[Dataset Boundary: Start]
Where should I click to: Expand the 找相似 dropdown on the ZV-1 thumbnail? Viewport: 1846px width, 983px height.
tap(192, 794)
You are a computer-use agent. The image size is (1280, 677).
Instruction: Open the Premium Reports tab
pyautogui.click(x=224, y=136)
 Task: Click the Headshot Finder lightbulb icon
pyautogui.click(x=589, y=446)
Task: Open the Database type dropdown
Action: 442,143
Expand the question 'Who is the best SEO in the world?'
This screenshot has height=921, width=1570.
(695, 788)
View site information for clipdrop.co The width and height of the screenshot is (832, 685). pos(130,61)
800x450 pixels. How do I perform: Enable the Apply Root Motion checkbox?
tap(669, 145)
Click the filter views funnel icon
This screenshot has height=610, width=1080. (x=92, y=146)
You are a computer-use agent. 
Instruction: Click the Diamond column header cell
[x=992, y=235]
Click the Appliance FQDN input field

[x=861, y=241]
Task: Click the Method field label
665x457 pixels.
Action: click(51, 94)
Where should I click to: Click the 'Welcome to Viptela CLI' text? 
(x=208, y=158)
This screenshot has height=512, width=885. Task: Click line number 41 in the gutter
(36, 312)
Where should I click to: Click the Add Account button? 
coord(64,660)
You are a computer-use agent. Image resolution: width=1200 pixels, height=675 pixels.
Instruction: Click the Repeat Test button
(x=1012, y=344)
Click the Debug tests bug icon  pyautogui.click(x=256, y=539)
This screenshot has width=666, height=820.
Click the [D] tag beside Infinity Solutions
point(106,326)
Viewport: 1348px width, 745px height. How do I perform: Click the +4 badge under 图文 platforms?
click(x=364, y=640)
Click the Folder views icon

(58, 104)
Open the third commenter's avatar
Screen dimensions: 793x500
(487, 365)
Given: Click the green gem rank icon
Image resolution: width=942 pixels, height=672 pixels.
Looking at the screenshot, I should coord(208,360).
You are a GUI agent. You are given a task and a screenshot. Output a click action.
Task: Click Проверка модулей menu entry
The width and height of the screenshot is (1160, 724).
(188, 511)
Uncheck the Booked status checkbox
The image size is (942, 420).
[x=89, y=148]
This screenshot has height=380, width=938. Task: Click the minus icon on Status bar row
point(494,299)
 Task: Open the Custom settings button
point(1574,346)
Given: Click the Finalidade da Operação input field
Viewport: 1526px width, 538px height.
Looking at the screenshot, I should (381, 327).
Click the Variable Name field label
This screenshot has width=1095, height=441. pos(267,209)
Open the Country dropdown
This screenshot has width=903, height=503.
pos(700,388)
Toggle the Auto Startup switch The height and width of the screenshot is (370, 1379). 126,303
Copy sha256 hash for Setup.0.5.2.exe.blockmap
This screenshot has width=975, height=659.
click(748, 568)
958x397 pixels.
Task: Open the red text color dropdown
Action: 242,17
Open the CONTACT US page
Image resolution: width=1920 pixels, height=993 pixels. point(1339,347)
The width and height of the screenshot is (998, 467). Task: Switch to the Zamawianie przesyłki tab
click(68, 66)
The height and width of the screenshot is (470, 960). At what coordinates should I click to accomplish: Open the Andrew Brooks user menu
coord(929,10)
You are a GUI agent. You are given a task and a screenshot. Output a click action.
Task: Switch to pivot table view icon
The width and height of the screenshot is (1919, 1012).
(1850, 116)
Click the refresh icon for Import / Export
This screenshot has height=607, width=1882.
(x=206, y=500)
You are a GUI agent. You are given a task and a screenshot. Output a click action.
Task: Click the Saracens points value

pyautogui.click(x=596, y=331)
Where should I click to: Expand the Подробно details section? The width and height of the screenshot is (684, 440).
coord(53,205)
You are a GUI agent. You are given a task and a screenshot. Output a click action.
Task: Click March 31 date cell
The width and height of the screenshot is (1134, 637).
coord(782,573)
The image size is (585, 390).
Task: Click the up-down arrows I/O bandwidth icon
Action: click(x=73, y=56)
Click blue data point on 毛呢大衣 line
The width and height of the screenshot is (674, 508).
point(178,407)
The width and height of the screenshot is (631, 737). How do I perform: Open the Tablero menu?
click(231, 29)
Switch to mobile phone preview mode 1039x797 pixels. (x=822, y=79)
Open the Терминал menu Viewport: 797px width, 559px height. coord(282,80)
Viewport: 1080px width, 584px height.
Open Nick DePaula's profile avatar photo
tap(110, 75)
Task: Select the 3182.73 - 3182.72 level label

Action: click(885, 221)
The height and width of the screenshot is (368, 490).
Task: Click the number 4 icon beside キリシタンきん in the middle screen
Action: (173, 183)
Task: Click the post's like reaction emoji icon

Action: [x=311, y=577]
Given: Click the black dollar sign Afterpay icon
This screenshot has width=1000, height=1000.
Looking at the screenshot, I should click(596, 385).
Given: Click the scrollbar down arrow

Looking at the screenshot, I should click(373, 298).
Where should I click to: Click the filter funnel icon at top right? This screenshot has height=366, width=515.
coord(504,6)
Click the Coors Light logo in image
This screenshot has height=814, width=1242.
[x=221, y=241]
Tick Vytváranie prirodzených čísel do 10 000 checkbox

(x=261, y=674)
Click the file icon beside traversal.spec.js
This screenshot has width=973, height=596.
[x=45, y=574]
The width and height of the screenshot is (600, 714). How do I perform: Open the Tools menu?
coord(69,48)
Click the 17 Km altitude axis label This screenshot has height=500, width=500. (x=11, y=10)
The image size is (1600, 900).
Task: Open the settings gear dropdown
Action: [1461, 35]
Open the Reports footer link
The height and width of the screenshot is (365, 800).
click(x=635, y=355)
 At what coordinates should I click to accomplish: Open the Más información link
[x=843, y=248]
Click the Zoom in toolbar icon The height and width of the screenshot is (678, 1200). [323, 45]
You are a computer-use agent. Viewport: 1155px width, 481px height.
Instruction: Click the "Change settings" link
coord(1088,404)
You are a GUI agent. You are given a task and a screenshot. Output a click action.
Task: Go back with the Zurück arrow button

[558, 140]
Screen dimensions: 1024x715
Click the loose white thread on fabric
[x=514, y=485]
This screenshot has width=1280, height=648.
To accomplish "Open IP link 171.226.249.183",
[Dataset Boundary: End]
▶ _Task description_: Emit verbatim the lines running from the one with "Click the loose white thread on fabric" through the last line of the data, both endpoints inclusive.

▶ _Result for this exercise_:
Click the loose white thread on fabric
[x=514, y=485]
This screenshot has width=1280, height=648.
To accomplish "Open IP link 171.226.249.183",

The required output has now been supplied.